PROVIDED DATA -
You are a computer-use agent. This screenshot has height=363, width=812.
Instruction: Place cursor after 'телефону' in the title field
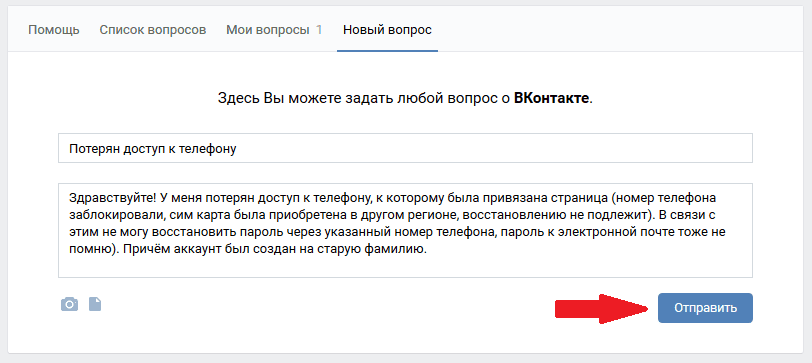238,149
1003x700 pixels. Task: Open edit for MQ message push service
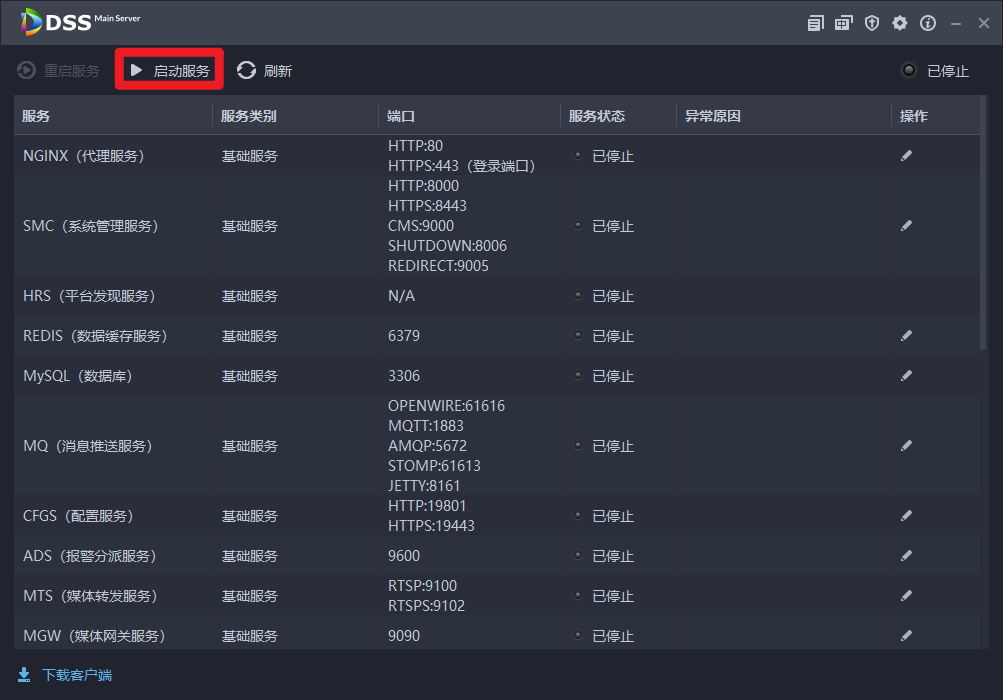pyautogui.click(x=906, y=446)
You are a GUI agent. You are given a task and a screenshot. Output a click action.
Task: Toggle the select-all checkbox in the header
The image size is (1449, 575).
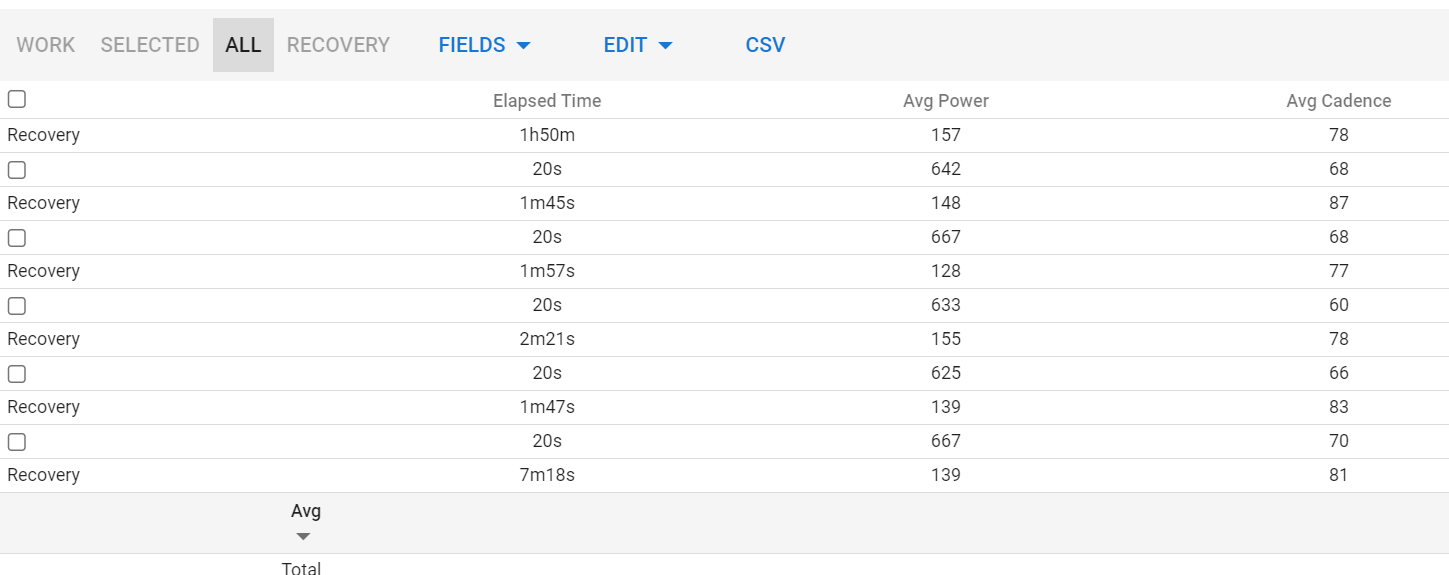coord(17,99)
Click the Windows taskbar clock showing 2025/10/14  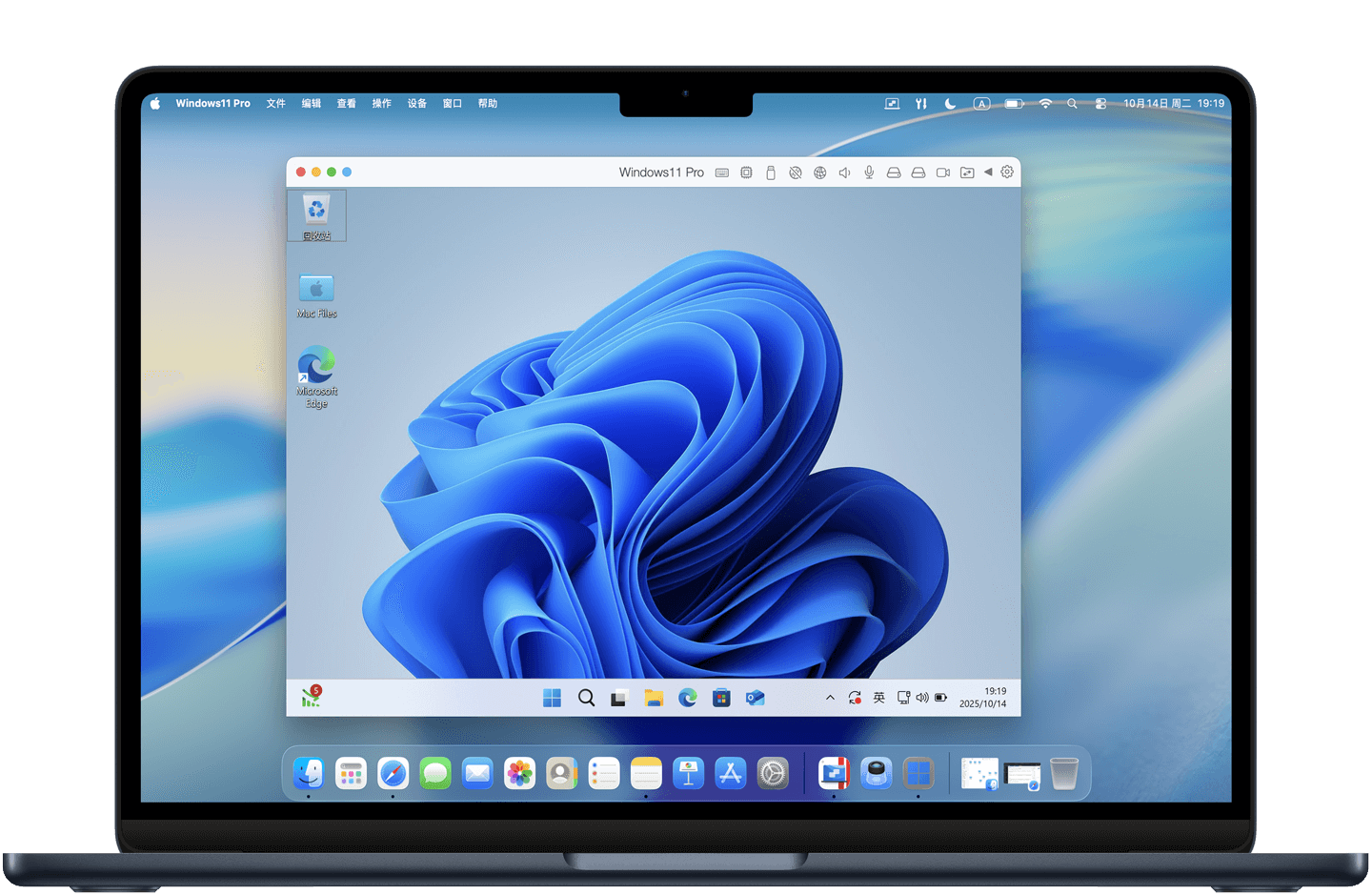click(x=982, y=698)
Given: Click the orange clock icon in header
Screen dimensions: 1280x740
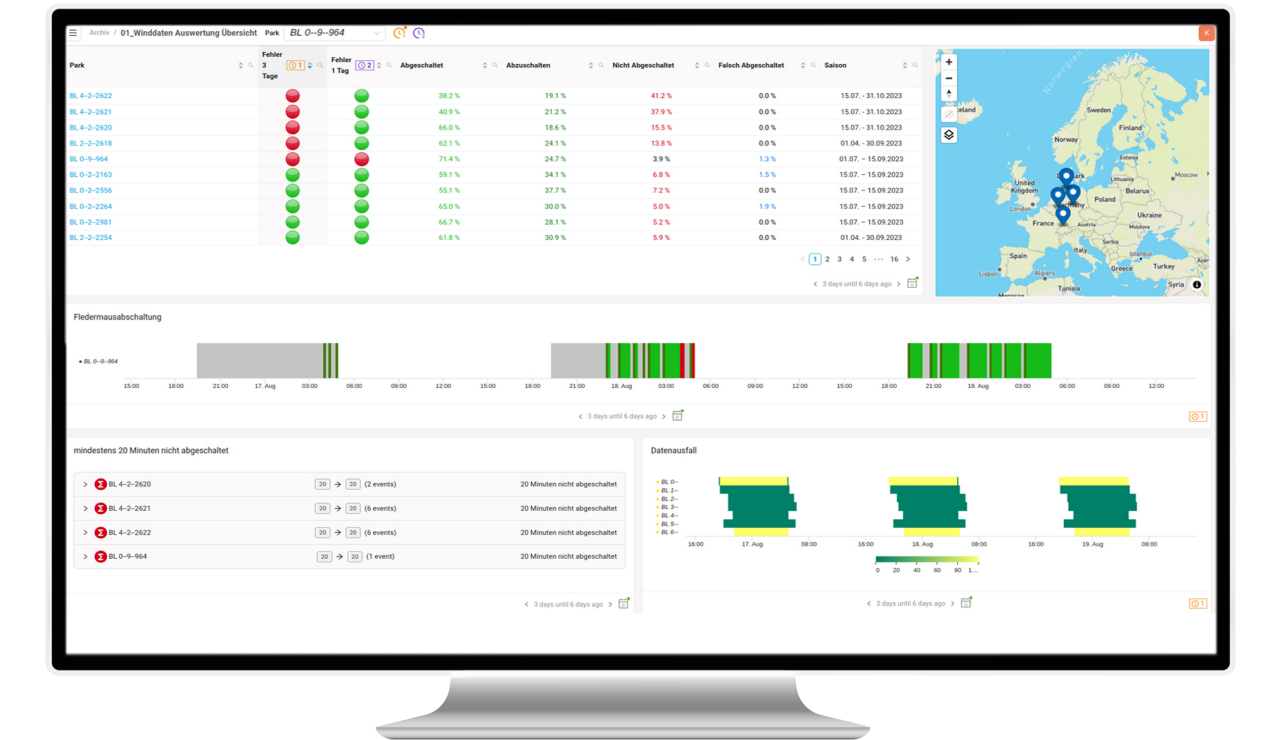Looking at the screenshot, I should point(400,33).
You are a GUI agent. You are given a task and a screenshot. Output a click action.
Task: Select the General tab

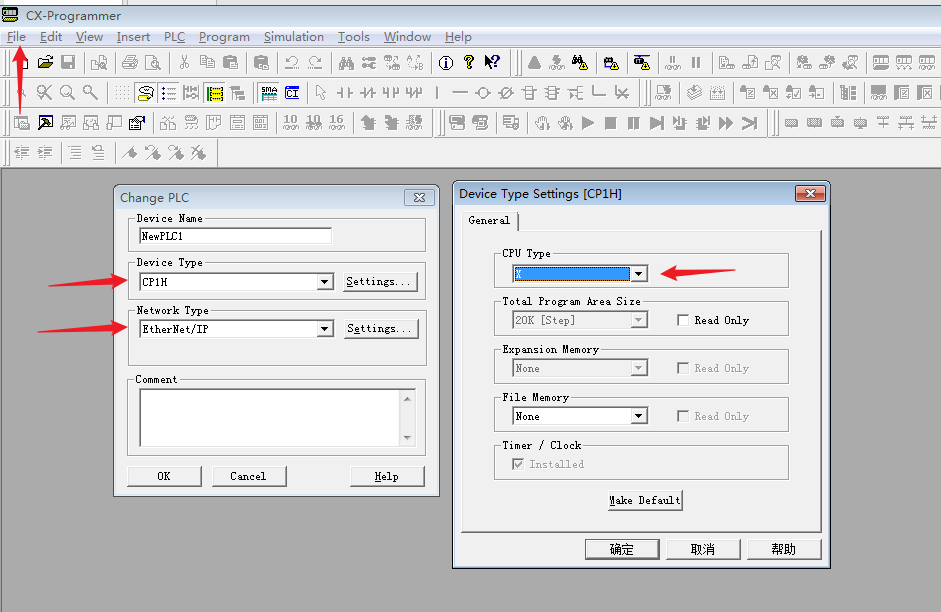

WHAT THE TASK REQUIRES - The range to print runs from the line with "Given: Click the orange clock icon in header" through the last line of the entries, both included; keep it exact and skip the pictures.

ANSWER BELOW -
Given: Click the orange clock icon in header
Screen dimensions: 1280x740
Looking at the screenshot, I should point(400,33).
You are a GUI agent. You are given a task and a screenshot. Output a click action.
Task: Select the General tab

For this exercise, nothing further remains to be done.